Exercise:
Pictures excluded, retype the lines from the one containing "1372x884 pixels. Task: Expand" through the last line of the data below, both included.

Listed entries:

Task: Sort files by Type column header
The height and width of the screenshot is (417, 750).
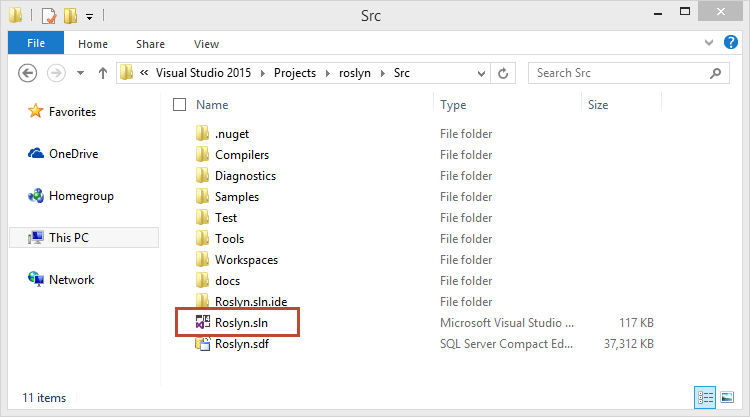Action: (x=453, y=105)
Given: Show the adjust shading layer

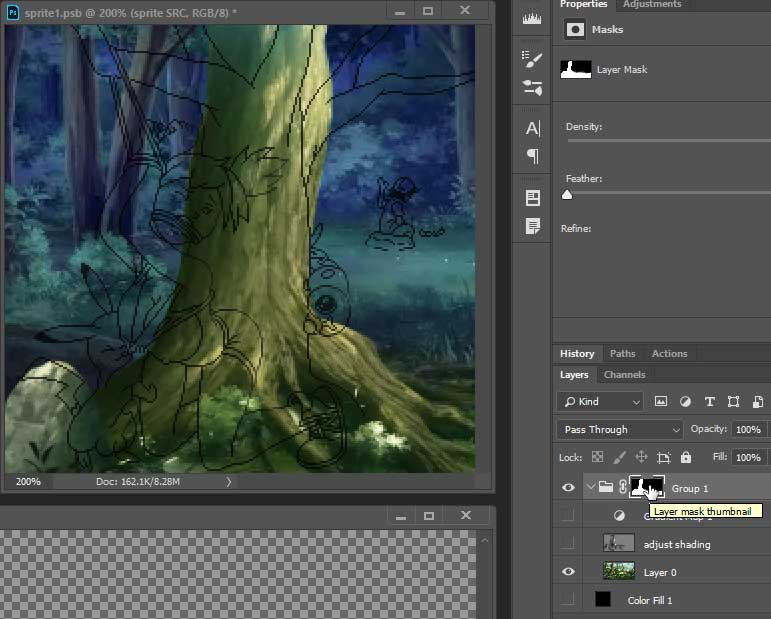Looking at the screenshot, I should click(568, 544).
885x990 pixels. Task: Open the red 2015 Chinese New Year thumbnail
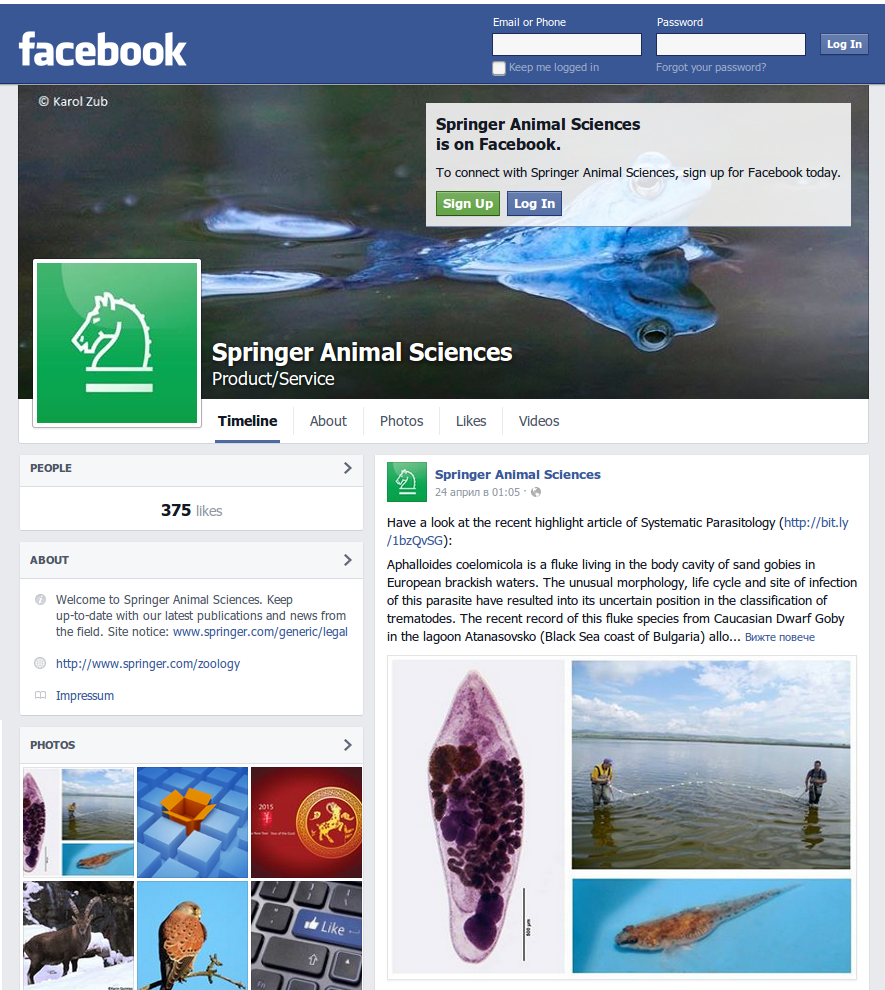pyautogui.click(x=307, y=822)
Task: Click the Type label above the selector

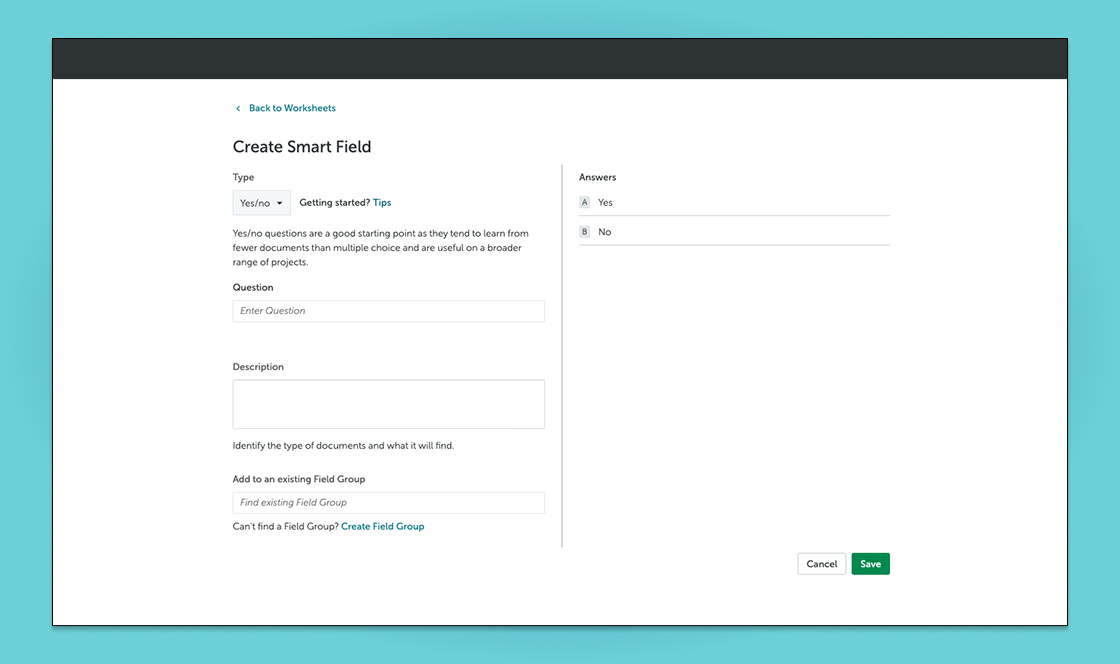Action: pos(243,177)
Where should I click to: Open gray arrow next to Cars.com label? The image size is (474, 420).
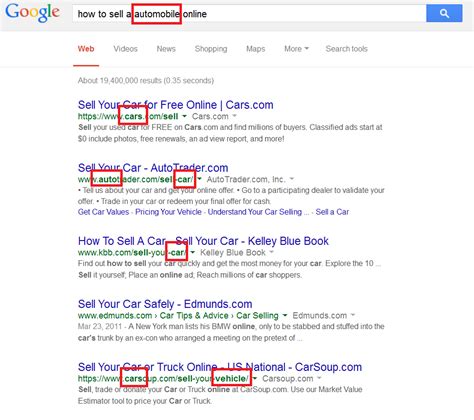click(234, 116)
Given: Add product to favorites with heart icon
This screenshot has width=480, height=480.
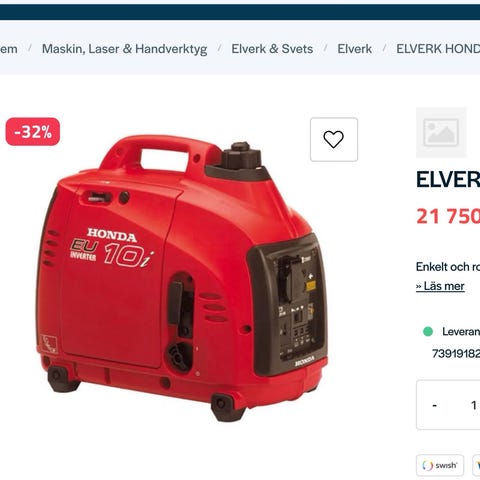Looking at the screenshot, I should [x=334, y=139].
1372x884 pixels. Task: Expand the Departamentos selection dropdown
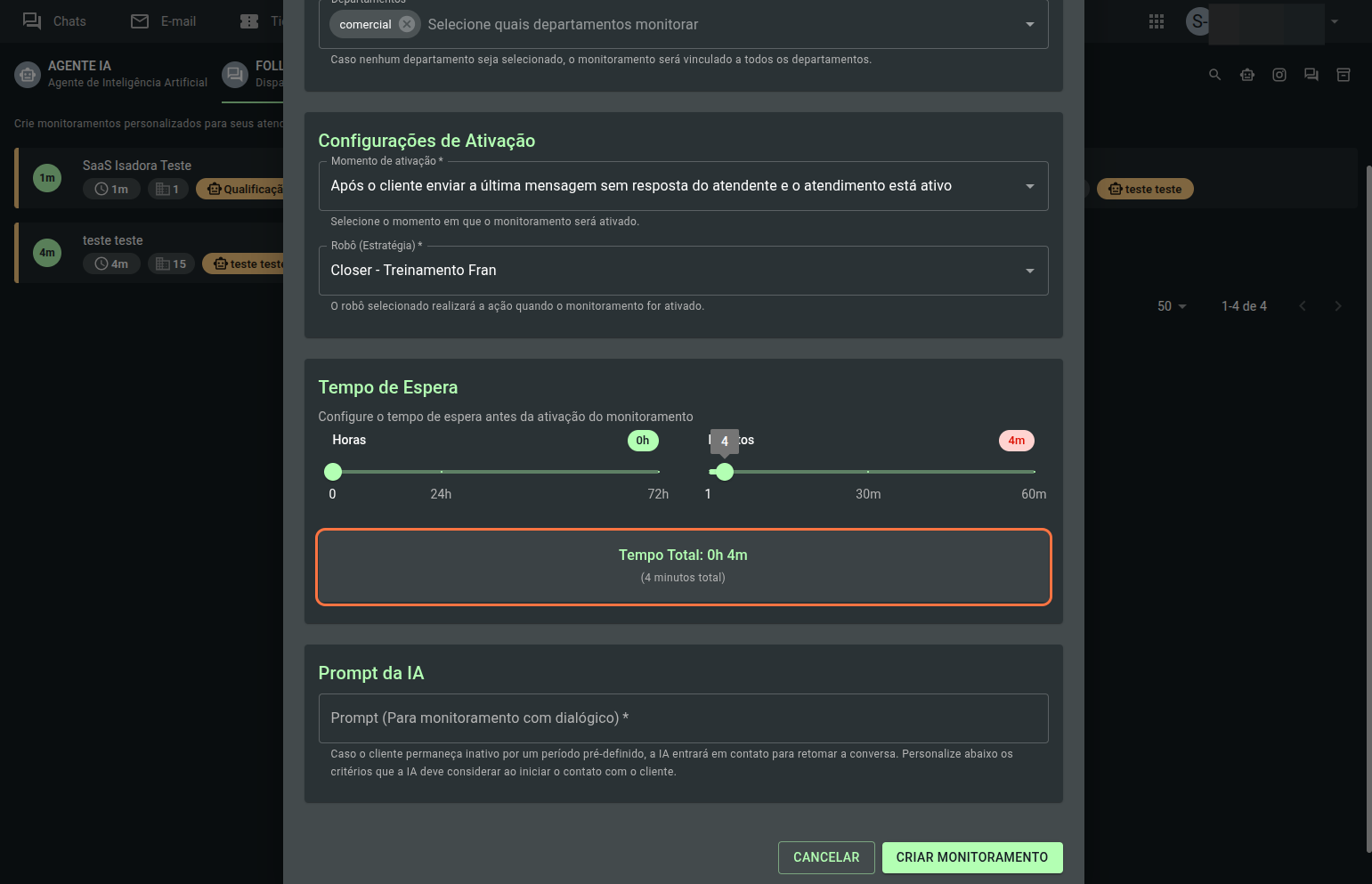[x=1030, y=24]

Response:
1372x884 pixels. Task: Expand the Departamentos selection dropdown
[x=1030, y=24]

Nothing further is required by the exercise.